Task item —
In the entries below, find the line with "Open the Teachers section icon" and the line with "Instruction: Start debugging"; reproduce those two lines and all lines between them exactly, without pictures.

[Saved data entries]
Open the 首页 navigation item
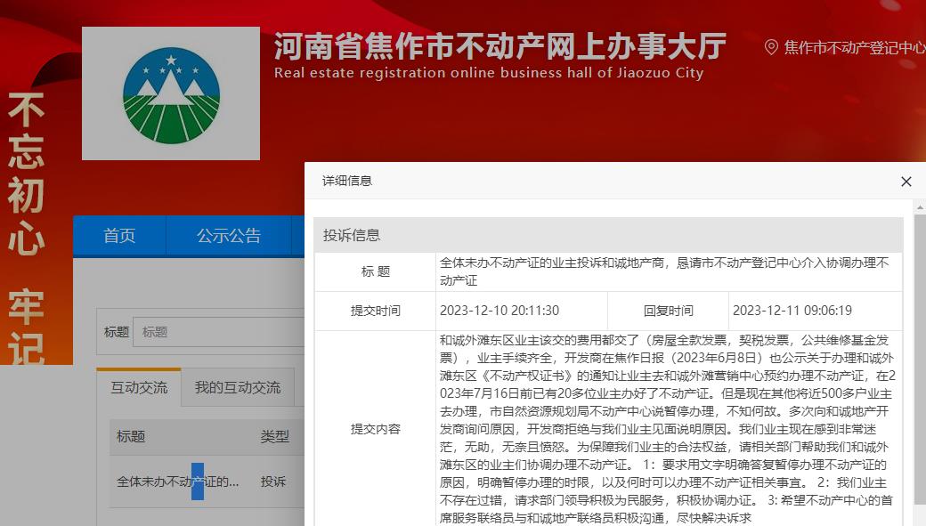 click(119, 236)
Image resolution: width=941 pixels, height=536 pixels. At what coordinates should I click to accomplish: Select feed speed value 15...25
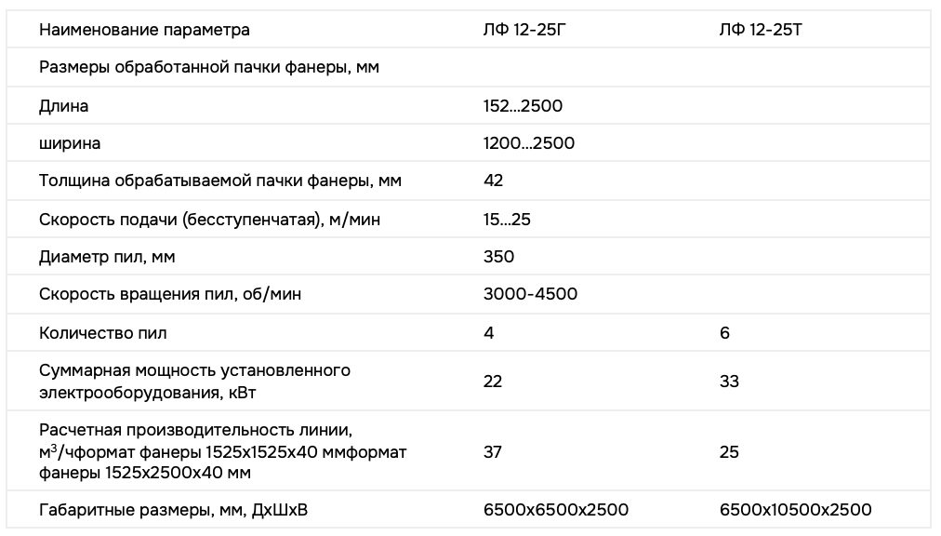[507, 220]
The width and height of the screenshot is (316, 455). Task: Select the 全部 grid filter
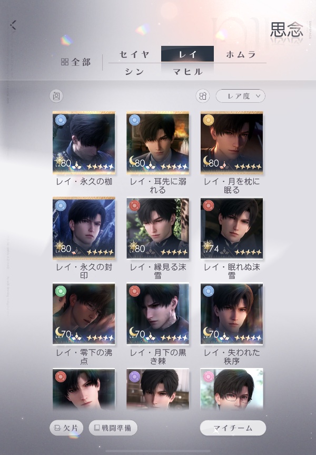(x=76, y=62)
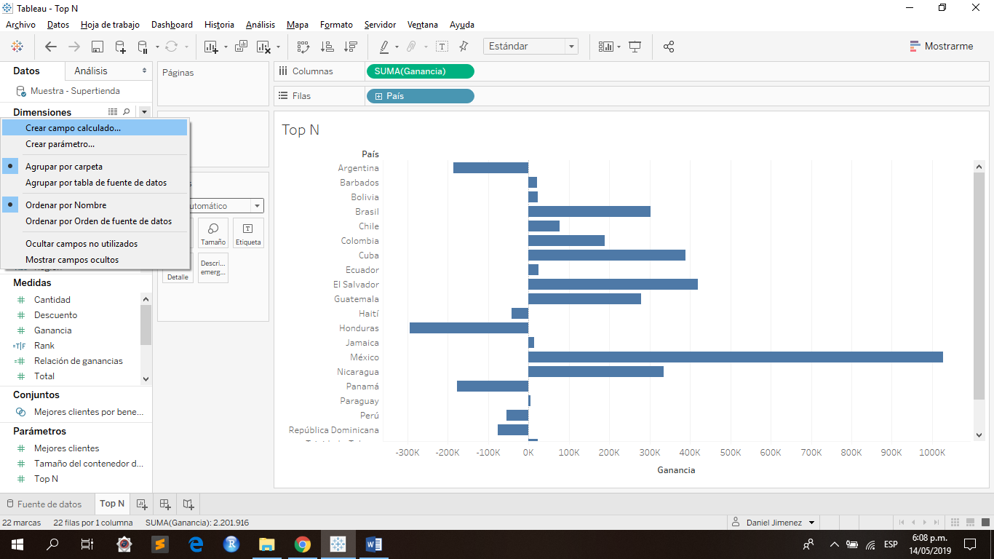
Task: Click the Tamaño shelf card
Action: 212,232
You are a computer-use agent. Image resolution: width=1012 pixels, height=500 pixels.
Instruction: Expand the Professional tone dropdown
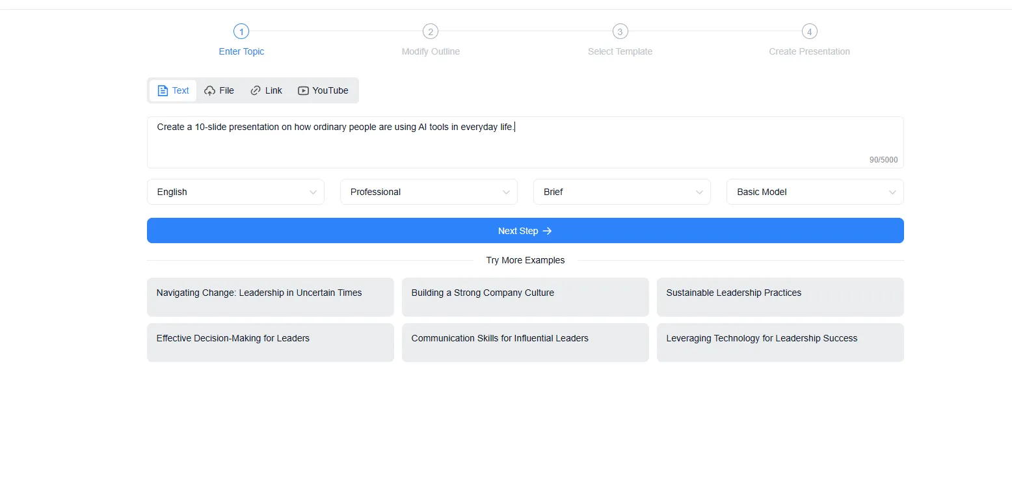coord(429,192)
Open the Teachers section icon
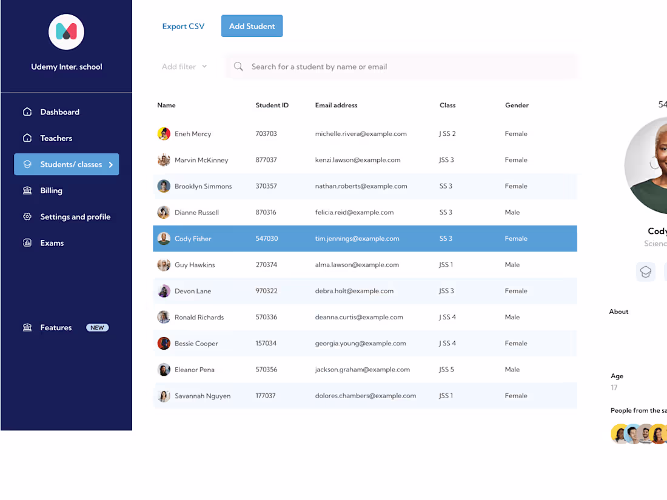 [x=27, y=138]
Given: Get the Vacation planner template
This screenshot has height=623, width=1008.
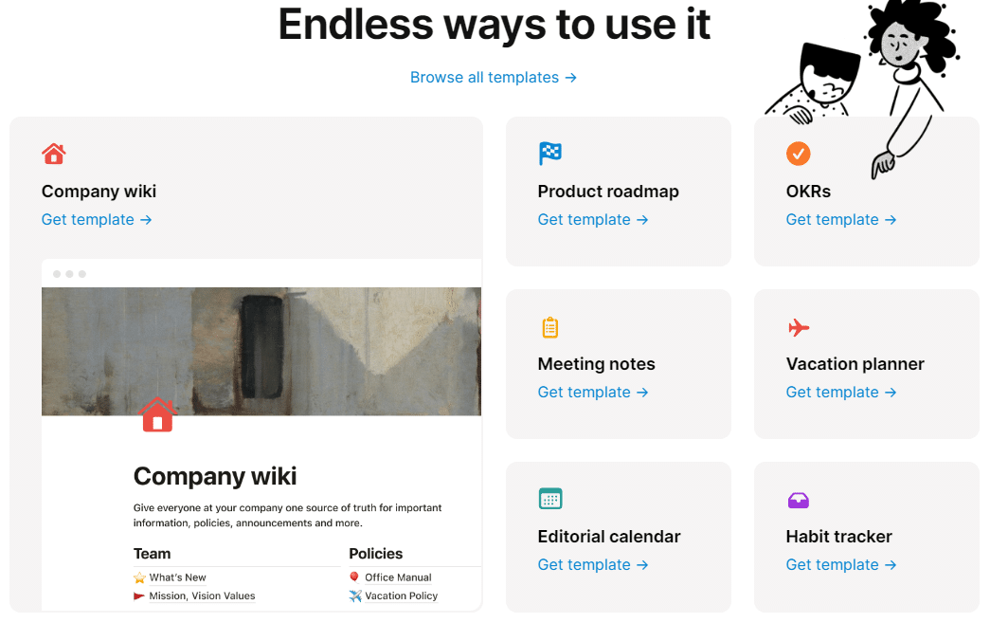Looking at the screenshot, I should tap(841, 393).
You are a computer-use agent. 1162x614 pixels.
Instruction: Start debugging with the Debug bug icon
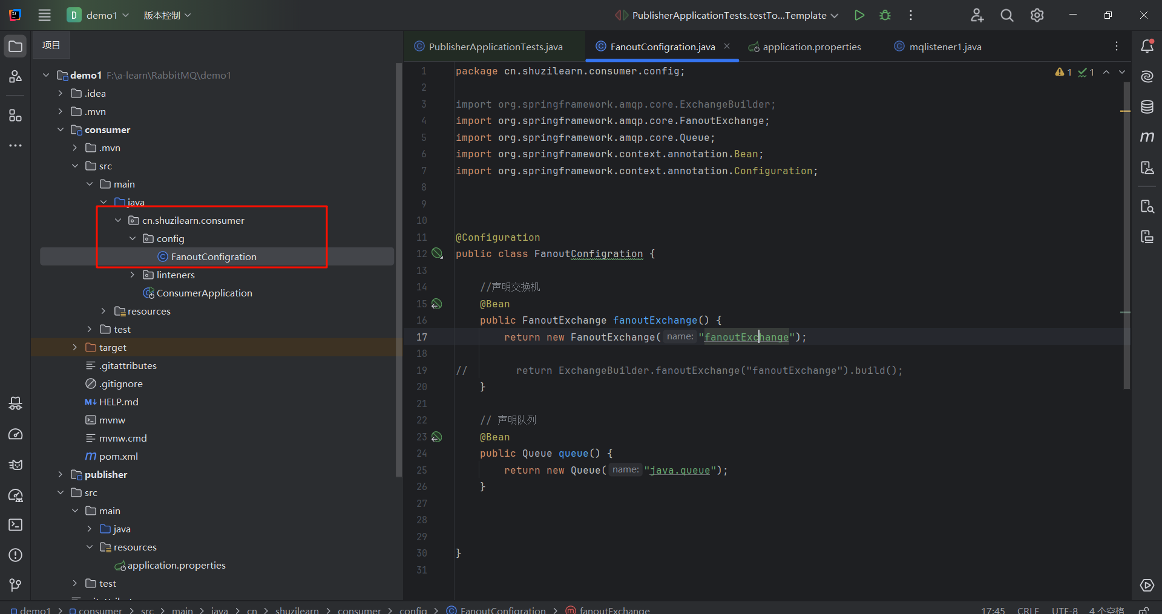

* * *

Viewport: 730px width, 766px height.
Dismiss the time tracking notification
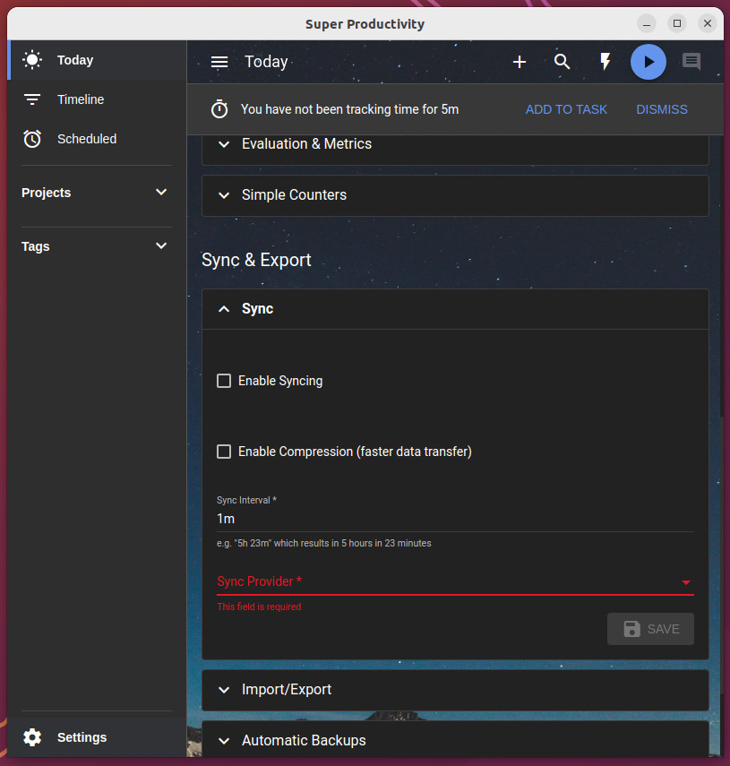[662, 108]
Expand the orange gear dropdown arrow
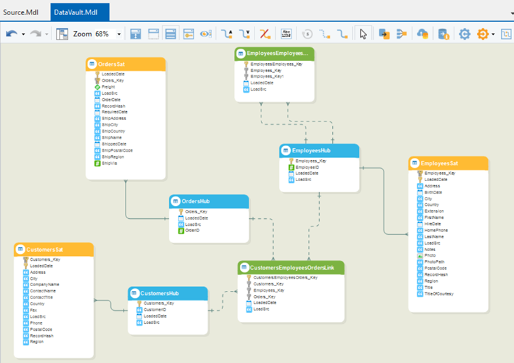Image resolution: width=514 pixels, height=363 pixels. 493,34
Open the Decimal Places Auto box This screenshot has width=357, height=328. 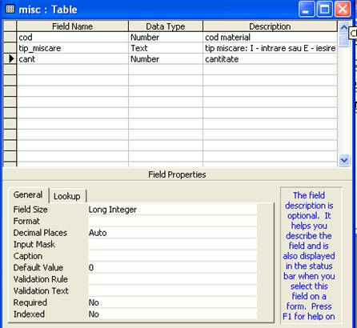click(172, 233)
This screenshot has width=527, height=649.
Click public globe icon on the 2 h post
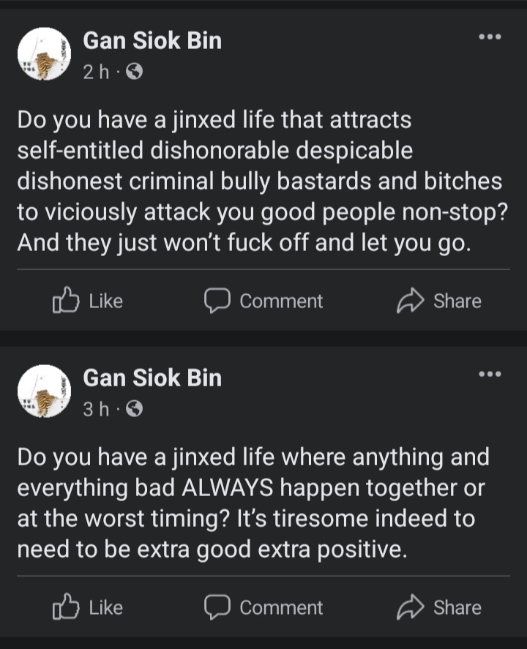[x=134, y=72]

Output of the task —
Open the Teachers section icon
 [x=27, y=138]
Given: Get the Vacation planner template
This screenshot has height=623, width=1008.
Looking at the screenshot, I should tap(841, 393).
You are a computer-use agent. 1162x614 pixels.
Instruction: Start debugging with the Debug bug icon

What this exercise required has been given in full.